Publics everywhere are getting harder to inform. The reasons for this are many. Journalists were once the gatekeepers for the news and information sphere. Now they are just one source among others available. A lot of what journalists do involves reporting on the maneuvers of governing elites. As confidence in these elites weakens, that kind of journalism can feel dated and out of touch. Social media reduces dramatically the cost for like-minded people to locate each other, share information, and fortify their defenses against unwelcome facts. This can have the effect of shutting out the press. These trends are not as advanced in Germany as they are in the United States, but that is no reason to ignore them.

My advice to German journalists:

* Pillar five – stay cool, keep your distance, remain objective – is in obvious tension with pillar four: defend liberal democracy and stand up for the dignity of all human beings. This tension is good. Learn to work with it. Don’t trust anyone who tries to erase it.

* People who feel unheard do not make good customers for complex and uncomfortable truths. Improvements in public listening should therefore be higher on your innovation agenda.

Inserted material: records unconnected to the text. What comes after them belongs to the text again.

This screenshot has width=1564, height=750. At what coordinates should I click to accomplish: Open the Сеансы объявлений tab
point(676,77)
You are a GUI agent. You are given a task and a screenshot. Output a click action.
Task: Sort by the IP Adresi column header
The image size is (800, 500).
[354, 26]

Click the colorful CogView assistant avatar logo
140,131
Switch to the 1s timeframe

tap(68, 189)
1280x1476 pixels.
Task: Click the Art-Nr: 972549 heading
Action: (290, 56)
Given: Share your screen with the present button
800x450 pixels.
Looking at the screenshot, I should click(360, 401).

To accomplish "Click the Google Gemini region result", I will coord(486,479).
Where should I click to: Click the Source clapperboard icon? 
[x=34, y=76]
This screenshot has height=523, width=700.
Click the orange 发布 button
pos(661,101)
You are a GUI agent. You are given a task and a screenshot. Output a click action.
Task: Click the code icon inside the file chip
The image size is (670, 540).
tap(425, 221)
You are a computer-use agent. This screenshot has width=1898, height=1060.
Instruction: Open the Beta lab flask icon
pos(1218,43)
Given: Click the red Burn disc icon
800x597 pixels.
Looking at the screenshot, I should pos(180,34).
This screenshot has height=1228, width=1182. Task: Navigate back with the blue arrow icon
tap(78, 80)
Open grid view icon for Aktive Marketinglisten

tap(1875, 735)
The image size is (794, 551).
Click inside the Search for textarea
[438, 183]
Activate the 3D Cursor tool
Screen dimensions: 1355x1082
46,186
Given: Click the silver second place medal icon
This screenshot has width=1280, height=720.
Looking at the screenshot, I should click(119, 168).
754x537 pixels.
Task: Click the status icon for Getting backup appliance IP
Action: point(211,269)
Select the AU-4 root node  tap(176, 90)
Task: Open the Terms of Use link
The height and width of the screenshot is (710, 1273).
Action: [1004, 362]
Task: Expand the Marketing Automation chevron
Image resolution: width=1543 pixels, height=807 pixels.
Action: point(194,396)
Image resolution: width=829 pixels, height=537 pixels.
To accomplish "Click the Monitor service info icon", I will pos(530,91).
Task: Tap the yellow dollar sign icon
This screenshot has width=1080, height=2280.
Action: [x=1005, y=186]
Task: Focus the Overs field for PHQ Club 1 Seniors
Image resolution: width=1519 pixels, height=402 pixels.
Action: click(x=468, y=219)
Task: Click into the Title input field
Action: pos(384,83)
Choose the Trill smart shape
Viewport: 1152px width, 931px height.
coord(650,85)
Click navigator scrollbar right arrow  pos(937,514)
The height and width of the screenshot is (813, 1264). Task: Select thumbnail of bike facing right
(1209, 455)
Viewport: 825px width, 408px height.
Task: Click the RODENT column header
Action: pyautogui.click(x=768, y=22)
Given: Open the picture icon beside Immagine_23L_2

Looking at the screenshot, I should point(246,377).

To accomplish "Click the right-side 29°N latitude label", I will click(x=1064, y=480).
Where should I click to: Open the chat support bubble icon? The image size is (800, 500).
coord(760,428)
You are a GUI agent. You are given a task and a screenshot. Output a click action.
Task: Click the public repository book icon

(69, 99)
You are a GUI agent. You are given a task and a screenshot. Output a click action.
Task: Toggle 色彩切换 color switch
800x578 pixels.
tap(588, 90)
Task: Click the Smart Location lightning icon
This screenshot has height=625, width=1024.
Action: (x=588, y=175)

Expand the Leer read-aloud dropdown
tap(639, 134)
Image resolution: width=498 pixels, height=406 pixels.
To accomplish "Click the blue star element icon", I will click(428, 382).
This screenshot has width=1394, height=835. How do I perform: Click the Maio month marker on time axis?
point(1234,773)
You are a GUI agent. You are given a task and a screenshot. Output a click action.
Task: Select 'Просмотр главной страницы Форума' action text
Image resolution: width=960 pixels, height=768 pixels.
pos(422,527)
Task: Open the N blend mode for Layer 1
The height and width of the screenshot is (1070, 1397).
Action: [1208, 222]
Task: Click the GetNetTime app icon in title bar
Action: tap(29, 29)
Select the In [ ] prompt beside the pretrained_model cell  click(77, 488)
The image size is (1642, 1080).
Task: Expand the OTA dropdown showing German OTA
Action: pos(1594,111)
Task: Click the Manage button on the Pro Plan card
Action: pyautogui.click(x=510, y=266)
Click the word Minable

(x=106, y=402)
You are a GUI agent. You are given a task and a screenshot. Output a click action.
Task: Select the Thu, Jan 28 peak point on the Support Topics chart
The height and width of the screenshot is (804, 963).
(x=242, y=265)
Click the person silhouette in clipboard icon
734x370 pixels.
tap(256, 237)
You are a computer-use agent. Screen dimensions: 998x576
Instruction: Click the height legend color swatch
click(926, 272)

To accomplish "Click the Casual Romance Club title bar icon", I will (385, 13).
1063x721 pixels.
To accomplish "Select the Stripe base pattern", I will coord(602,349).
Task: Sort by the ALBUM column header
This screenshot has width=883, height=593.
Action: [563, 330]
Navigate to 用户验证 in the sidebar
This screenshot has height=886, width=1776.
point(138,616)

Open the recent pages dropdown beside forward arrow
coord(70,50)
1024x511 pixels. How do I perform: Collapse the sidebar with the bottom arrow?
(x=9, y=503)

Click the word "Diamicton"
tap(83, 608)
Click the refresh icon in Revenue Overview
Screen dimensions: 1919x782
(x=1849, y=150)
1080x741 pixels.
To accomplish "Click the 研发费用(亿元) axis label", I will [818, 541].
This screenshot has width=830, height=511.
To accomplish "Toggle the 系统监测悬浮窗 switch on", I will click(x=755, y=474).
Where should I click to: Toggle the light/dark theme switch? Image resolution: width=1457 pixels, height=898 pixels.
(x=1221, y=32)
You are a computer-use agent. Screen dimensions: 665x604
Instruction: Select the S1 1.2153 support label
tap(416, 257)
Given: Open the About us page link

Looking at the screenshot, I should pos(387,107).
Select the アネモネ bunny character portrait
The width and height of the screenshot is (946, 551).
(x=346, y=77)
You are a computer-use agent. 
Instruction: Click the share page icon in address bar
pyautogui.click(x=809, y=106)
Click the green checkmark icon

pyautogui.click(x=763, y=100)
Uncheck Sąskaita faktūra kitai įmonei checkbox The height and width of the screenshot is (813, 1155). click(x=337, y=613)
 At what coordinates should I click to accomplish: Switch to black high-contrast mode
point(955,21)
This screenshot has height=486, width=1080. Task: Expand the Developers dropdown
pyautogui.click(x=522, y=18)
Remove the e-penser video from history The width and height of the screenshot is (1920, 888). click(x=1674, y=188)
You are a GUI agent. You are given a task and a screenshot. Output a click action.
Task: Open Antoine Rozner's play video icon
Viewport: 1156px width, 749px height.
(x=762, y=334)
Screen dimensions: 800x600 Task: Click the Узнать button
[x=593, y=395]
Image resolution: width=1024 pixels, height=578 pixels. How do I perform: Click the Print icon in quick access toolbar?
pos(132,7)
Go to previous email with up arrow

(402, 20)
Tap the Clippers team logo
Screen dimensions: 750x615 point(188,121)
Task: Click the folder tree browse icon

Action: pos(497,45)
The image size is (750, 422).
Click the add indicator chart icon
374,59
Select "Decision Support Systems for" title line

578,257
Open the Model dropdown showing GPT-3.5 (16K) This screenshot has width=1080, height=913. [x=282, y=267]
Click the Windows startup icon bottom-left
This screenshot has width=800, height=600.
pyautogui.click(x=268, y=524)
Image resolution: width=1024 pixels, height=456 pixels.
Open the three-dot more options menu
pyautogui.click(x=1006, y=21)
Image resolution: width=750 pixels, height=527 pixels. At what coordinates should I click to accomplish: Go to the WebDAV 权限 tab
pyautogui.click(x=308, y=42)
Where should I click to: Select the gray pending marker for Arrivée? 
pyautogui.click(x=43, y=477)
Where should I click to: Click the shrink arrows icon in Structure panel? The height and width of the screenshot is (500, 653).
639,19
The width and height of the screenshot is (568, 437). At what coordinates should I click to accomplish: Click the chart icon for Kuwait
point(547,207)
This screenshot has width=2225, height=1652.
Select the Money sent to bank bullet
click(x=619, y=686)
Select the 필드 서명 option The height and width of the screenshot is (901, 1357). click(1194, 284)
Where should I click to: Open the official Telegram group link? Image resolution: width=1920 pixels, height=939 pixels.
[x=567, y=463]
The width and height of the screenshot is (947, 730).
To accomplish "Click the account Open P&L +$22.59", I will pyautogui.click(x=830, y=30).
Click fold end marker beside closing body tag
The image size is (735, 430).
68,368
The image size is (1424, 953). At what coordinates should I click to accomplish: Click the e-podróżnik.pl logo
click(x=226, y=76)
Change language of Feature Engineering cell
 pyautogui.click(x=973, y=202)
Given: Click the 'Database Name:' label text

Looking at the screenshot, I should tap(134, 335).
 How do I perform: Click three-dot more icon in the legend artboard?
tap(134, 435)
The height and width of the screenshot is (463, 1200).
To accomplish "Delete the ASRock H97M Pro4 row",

* There’s a difference between doing journalism and doing politics. But this does not release journalists from the requirement to show good political judgment. Maybe the problem with participating in welcome culture was not the sentiment, refugees welcome, but the illusion that it could ever be that simple. That was not good judgment.

* My experience in trying to warn people about Donald Trump’s campaign to discredit the American press leads me to say this: It is not the job of journalists to “oppose” a political party or charismatic leader. But they have to oppose a political style that undermines democracy and erodes its institutions. You should add this distinction to your pressthink.

* The principle, “treat AfD as a normal party for as long as it is possible to do so…” is an intelligent one. The problem, of course, is what to do after that point. I thought ZDF had a good idea when in an August 12 interview it asked Alexander Gauland about urgent issues other than the one he most wanted to talk about: refugees, refugees, refugees.

* It’s not your job, as journalists, to tell people what to think. But it is your job to alert them to what they need to think about. Social scientists call this agenda-setting. It is one of the most important things journalists do. But if the news agenda is set by the opinions of people in your newsroom, that simply isn’t good enough. A reporting agenda borrowed from the parties in power isn’t good enough, either. What if they aren’t listening? Nor is an agenda set by entertainment values, or by media stunts and taboo busting. This is another area where innovation is required- and transparency.

I will give a gold medal in pressthink to the first newsroom in Germany that goes public with its priority list for covering the news and distributing attention, its agenda. This would be a “live” feature that anyone can access online, an editorial product, updated weekly or when something big happens. The different items on it should result from deep thought and careful research- and of course they have to both recognize reality and resonate with citizens. When critics say in that menacing tone, “what’s YOUR agenda?” just send them the link. If they don’t like it, ask them to help you improve it. Among other benefits it would have is that the need for genuine newsroom diversity would immediately become apparent when you decide to go public with your priority list.

Users have more power

Final thought: The users of journalism have more power now. By “users” I mean the readers, viewers, listeners. The license fee payers and subscribers. They have more power because they have more choice, because the media system is more two-way, and because populism now invites them to exit from the system, a threat that journalists have to take seriously.

When one party gains more power in a relationship, the relationship changes. German pressthink will have to evolve in recognition of that. Are you ready?